Armed IRS agents coming to your door!

The Schumer-Manchin tax bill known as the Inflation Reduction Act, which passed the Senate on Sunday, thanks to a Harris deciding vote, raises taxes and will give the IRS billions to go into what the Wall Street Journal called “beast mode.” Forbes says: In all, the meant-to-be-inflation buster bill will dole out about $80 billion to the IRS for increase enforcement, operational improvements, customer service, and systems modernization. Think big, really big. That $80 billion is more than six times the current annual IRS budget of $12.6 billion.  How can the IRS spend all of that?
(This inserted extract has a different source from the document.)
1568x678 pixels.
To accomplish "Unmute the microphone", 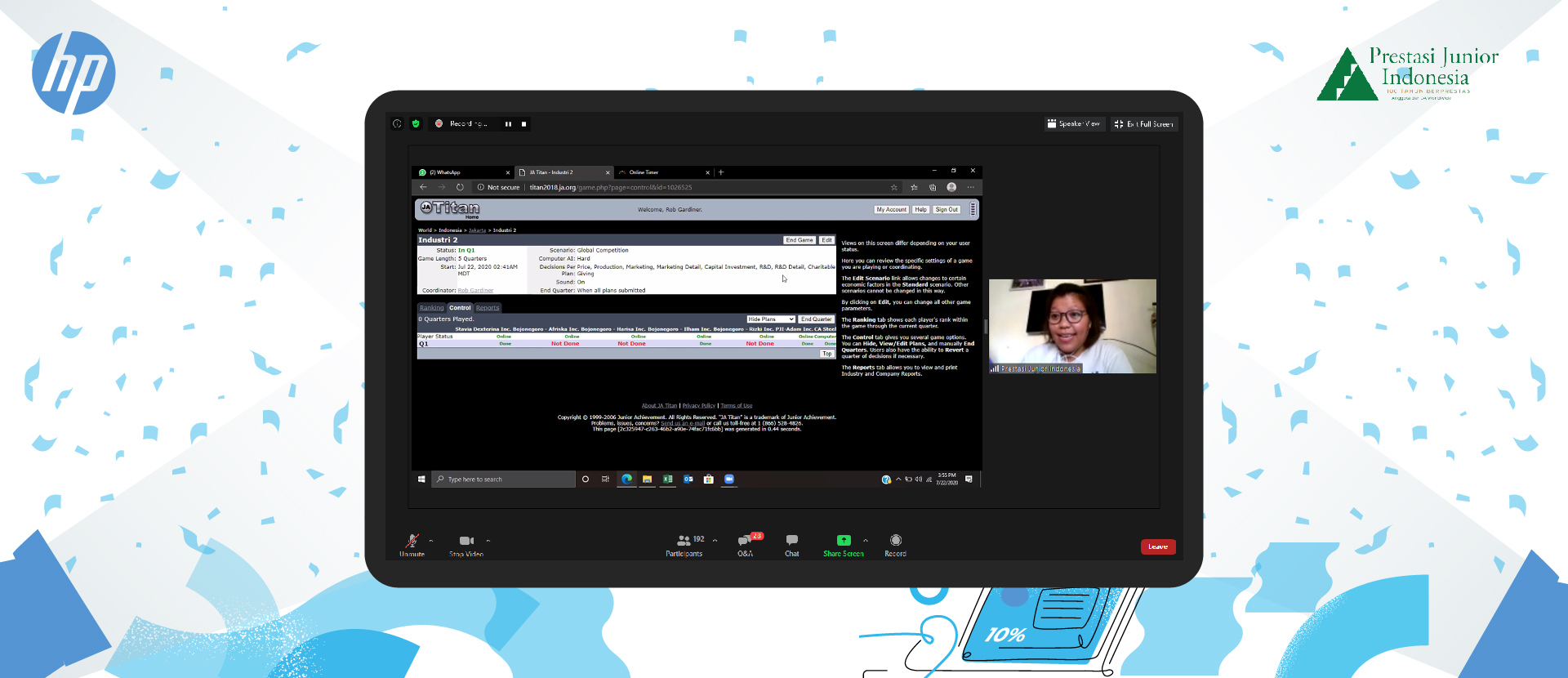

You guessed it, the bill says a whopping $45.6 billion will be for enforcement, and make no mistake, enforcement is the main directive from Democrats to the IRS. Get bigger, tougher and faster at collecting, and make them pay. Meanwhile, the IRS could be ramping up its police power too. The IRS is a key part of the government, but not one you usually associate with law enforcement and guns. Interestingly, between March 1 and June 1, 2022, the IRS ordered $696,000 in ammunition. “At the point of a gun” suddenly looks very real.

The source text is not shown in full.